Prevalence of Abnormal Serum Free Light Chain Ratio in Monoclonal Gammopathies at Presentation and Sensitivity for Bence Jones Proteinuria.

Introduction: Recent data suggest that serum monoclonal free light chain ratio (LCR) may have prognostic significance in monoclonal gammopathies. We routinely assay serum free light chains (FLC) in all new patients with a monoclonal gammopathy with the primary aim of identifying patients with a significant level of free light chain. We made a retrospective analysis of these data in order to establish the range of results observed in our patients and to establish a cohort of patients who will be followed up to evaluate the prognostic significance of LCR abnormalities.

Aims:

• To identify the proportion of patients with monoclonal gammopathies that have abnormal serum LCR at presentation.

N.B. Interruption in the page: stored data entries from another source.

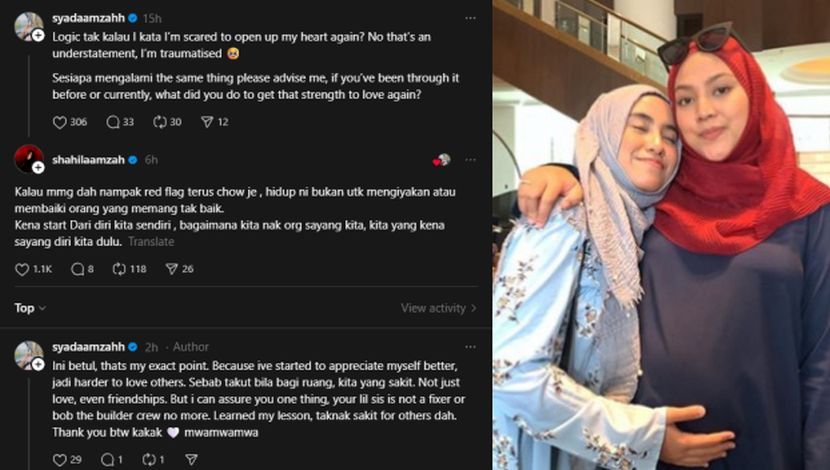The width and height of the screenshot is (830, 470).
Task: Open View activity
Action: click(x=438, y=308)
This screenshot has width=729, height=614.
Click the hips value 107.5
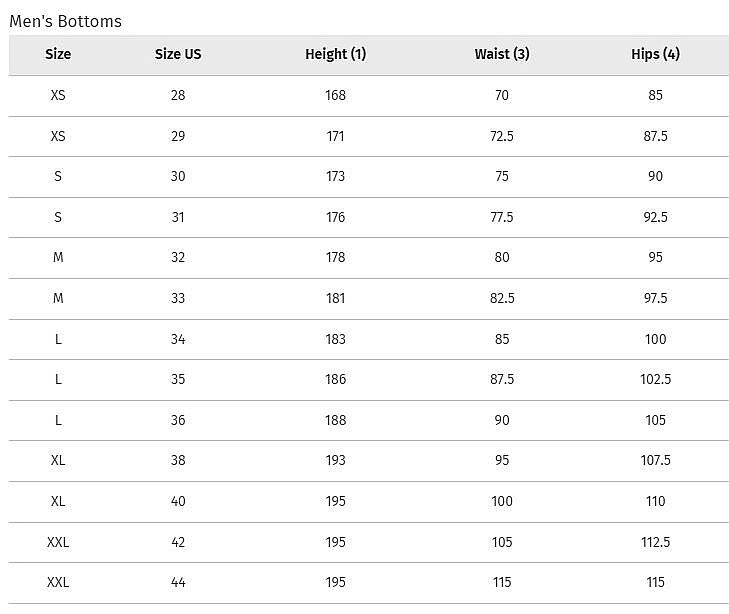[655, 460]
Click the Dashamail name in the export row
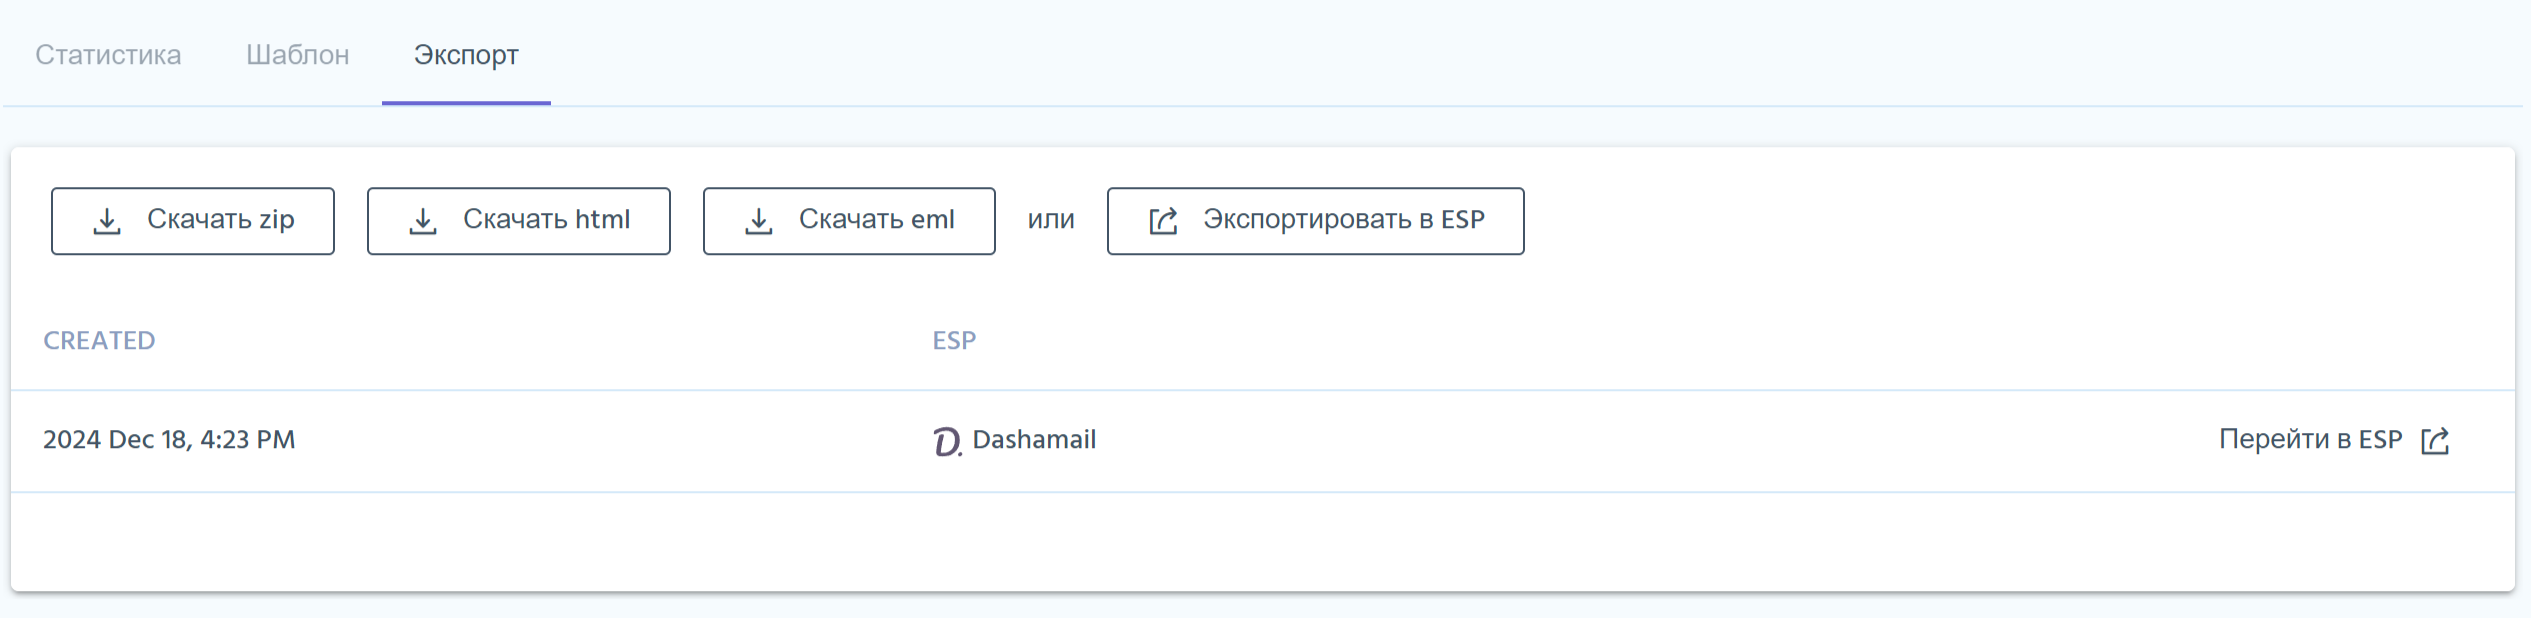 click(x=1034, y=440)
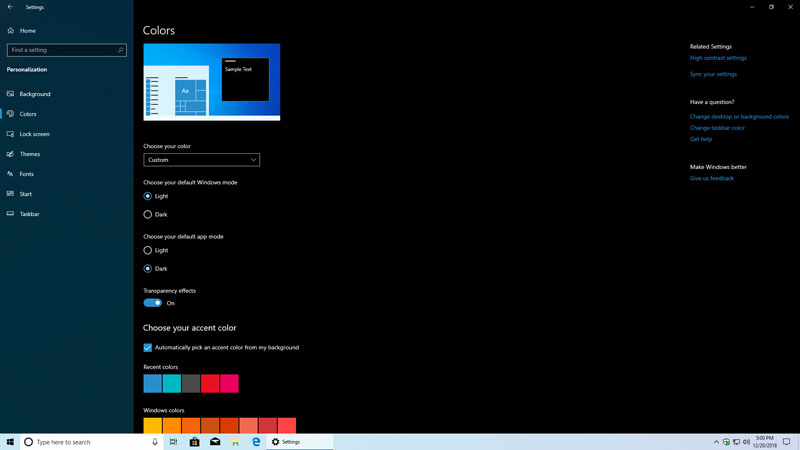Open Taskbar settings in the sidebar
This screenshot has height=450, width=800.
tap(32, 214)
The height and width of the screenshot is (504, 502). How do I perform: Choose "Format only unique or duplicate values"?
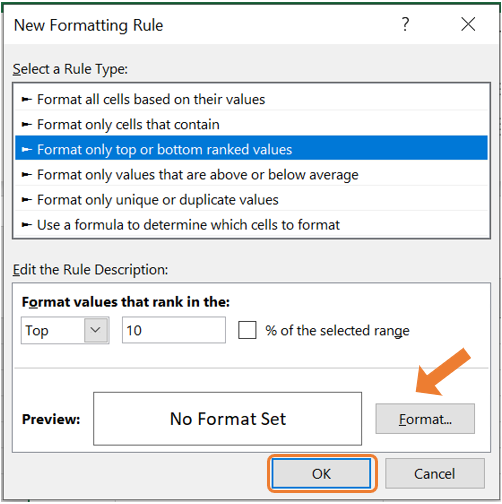(251, 200)
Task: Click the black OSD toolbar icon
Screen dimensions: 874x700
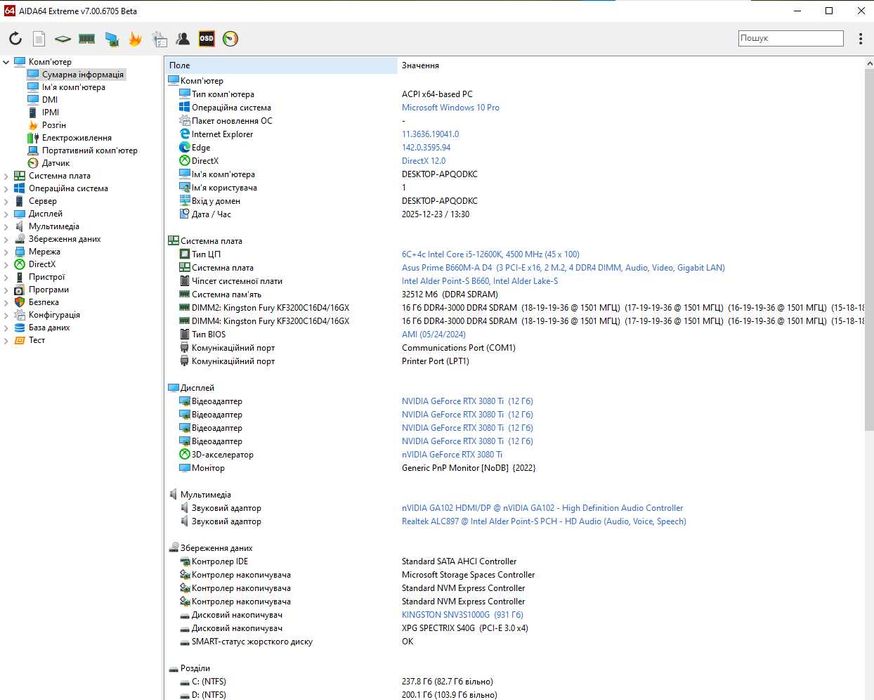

• To identify how many patients have abnormal serum LCR but no other evidence of excess light chain production.

• To establish the sensitivity of serum LCR for the presence of Bence Jones proteinuria.

Method and Setting: We analyzed data from a consecutive cohort of 496 patients with a newly identified paraprotein (by serum or urine protein electrophoresis and immunofixation), who had samples referred to the Immunology Department at Hull Royal Infirmary between 05/03/06 and 07/31/07. Serum FLC analysis was performed by a latex-enhanced immunoassay (The Binding Site, Birmingham, UK on a Beckman-Coulter IMMAGE nephelometric analyzer). Serum (SPE) and urine (UPE) protein electrophoresis were perfomed by SEBIA Hydrasys gel system or Capillarys 2 capillary electrophoresis system.

Results: Paraproteins were evident by SPE in 98% of patients (488 of 496). In the remaining 8 patients (2%) the paraprotein was only visible by UPE. Serum LCR was outside the standard reference interval (0.26–1.65) in 272 (55%) of all patients and in 124 (36%) of the 343 patients who had no FLC detected by SPE or UPE. Urines were received from 281 (57%) patients and a paraprotein was detected in 151 (54%) of these by UPE. FLC was detected in 126 (83%) of urines containing a paraprotein and in 89 (59%) was the sole paraprotein present in the urine. Of the 126 patients who had FLC detected by UPE, 124 (98%) had serum LCR outside the standard reference interval, and 119 (94%) had serum LCR outside the mean±3.5 sd range (0.18–2.01). The remaining two patients with normal LCR both had IgG-kappa paraproteins with a small free kappa band in the urine. The molecular weight of these free kappa bands has not yet been confirmed by SDS-PAGE electrophoresis and immunoblotting.

Conclusions:

• Raised serum LCR was present in 55% of patients with a paraprotein at diagnosis.

• 36% of patients with no other evidence of excess light chain production had abnormal LCR.

• Using the LCR standard reference interval had a sensitivity of 98% for the presence of Bence Jones proteinuria.

This high sensitivity of LCR for Bence Jones proteinuria supports the cessation of UPE and its replacement with serum LCR. Our cohort of newly presenting, unselected patients with monoclonal gammopathies will be followed to determine the prognostic value of LCR for these patients.